3
Jul

“Through a lens like watered glass”

   Posted by: Kathe   in Research

The Little Professor’s got some very interesting shoots and tendrils curling about the idea of Victorian/”Dickensian” fiction, with shout-outs to the great Sarah Waters (whose own trio of fierce Victorians – Affinity, Fingersmith, and Tipping the Velvet – I came to just this year) and others whose work can be classified as neo-Victorian.  As Under the Poppy is my own first venture into the waters of historical NV fiction, I can browse the LP’s checklist and confirm that yes, there is sexuality present, in various forms and formats, and yes indeed, there is stink. (Sidebar note: smell, scent, olfaction is so visceral and such a powerful descriptive tool, everything I write has stink in it. Yum.)

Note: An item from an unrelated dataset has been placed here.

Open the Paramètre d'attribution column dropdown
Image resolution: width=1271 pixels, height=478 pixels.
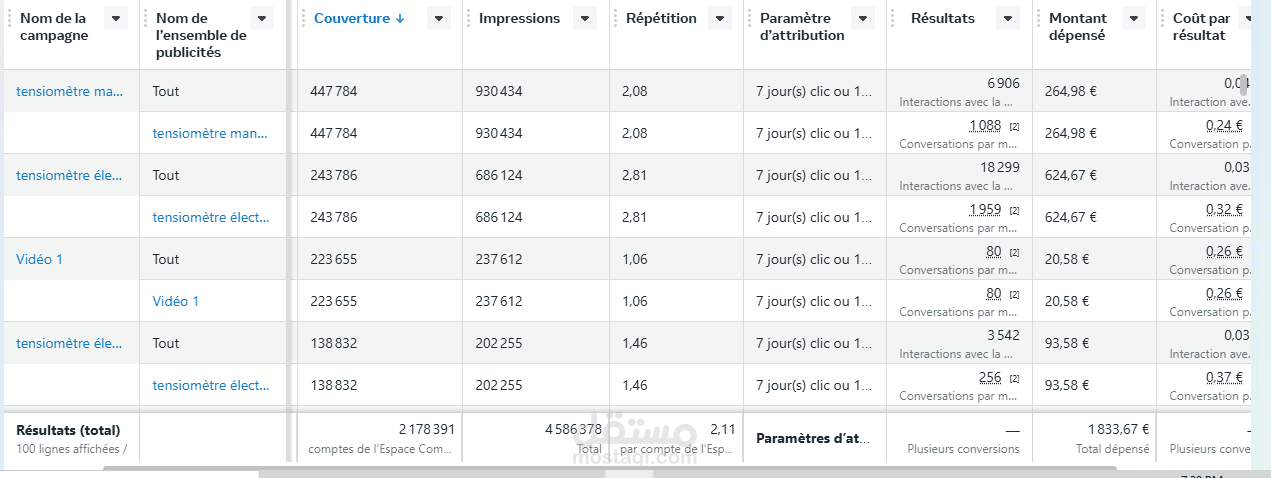tap(862, 18)
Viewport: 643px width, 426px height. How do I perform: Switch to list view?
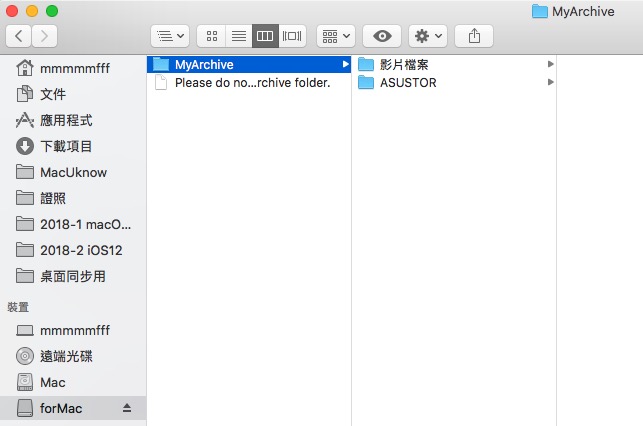pos(238,36)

As for the actual history — well, the fact is I didn’t think beforehand about the book as historical fiction, as any “kind” of fiction; I understood in a backdoor sort of way that it would be part of a genre per se, but other than that I thought not at all; I just wrote. When I needed to know if a certain activity or device was present and/or available in my variant Victoriana, I looked it up (and sometimes became pleasurably lost among the byways of the pince-nez and buttonhook et al) and then added, or did not, accordingly.

What was most important to me, what is always most important to me when I write, was recreating on the page that world I saw so clearly in my mind’s eye: the universe of Rupert and Istvan, that most faithful and intimate world they had built and sustained between them, and all the concentric temporal worlds of society and custom, the road, the stage, the brothel and the salon, through which orbits they passed in turn and tandem on their way. Anthony Lane’s wonderful observation about Flaubert’s use of detail – his research “furnishing and feathering a world that had already taken shape within his mind” – is exactly my model.  Everything on the page is there to feather that nest, to hold you in that world until the story is done.

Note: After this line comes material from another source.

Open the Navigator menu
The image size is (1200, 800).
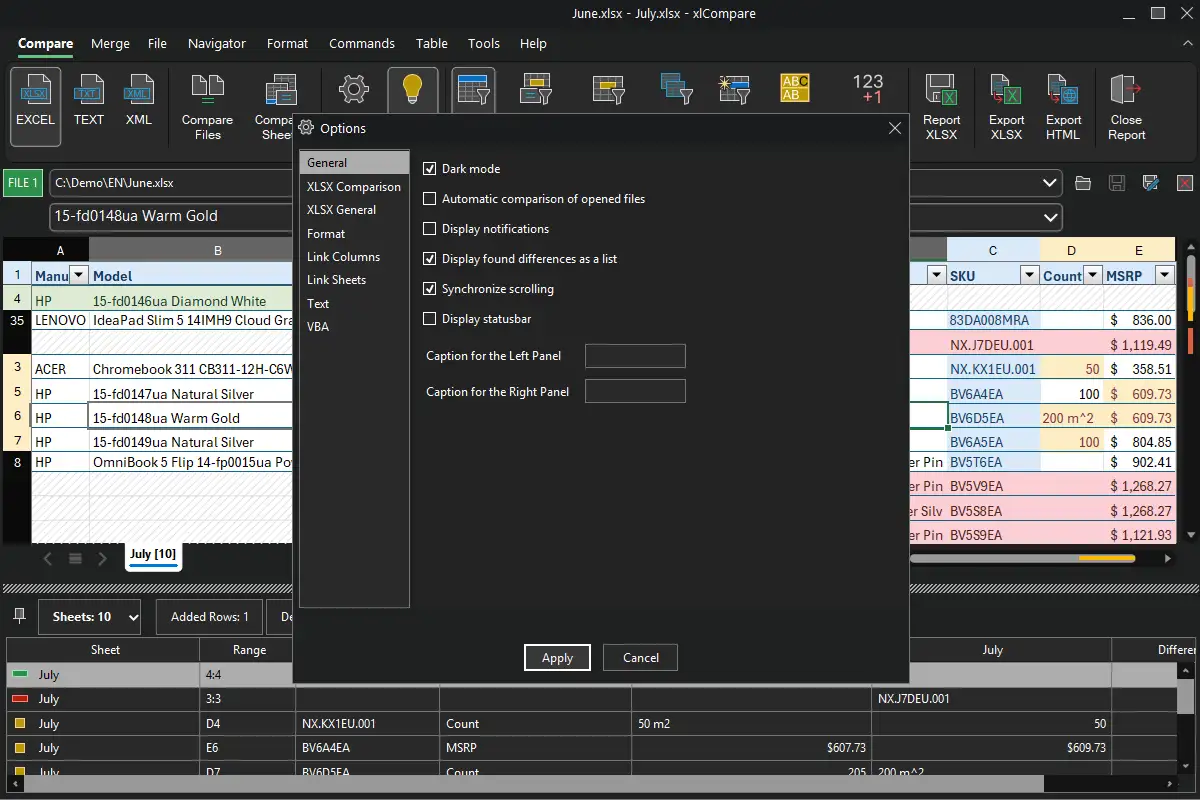click(216, 43)
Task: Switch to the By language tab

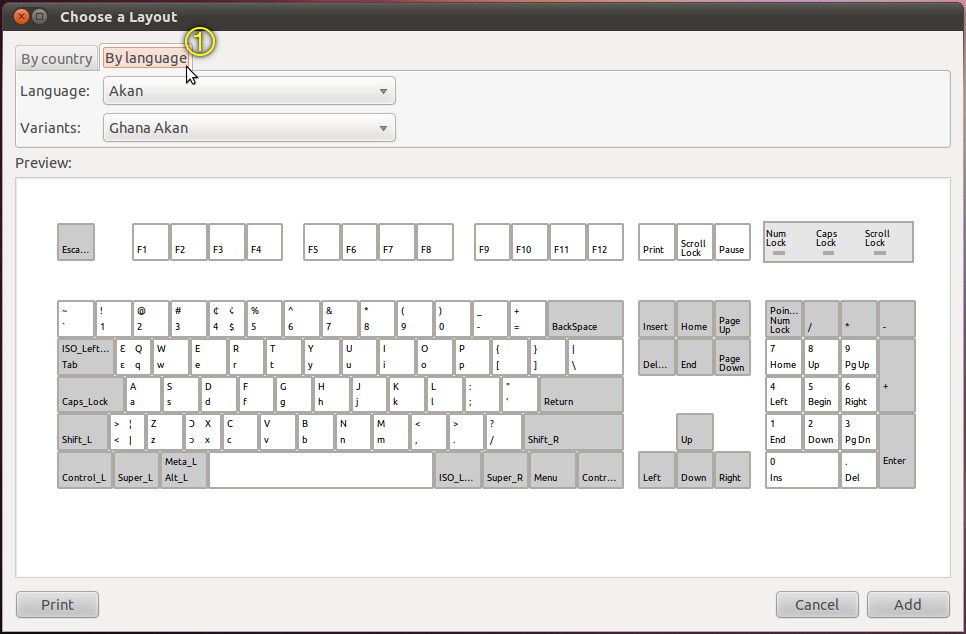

Is it odorous, sex-charged, boots-and-corset puppet-mad, this world? Oh absolutely. Is it neo-Victorian? It can sit at that table, I hope, without annoying its fellows. Need you wear pince-nez when you read it? Only if you want to. Did I make it all up? Yes and no, like all fiction, like the best fiction it aspires to be. Read it, please, then you tell me.

This entry was posted on Saturday, July 3rd, 2010 at 12:19 pm and is filed under Research. You can follow any responses to this entry through the RSS 2.0 feed. You can leave a response, or trackback from your own site.

2 comments so far

hannah
 1 

Is there any chance you can talk/write a little bit about what sources you used to research the time period and how accurate puppet shows in a cabaret-esque brothel setting is?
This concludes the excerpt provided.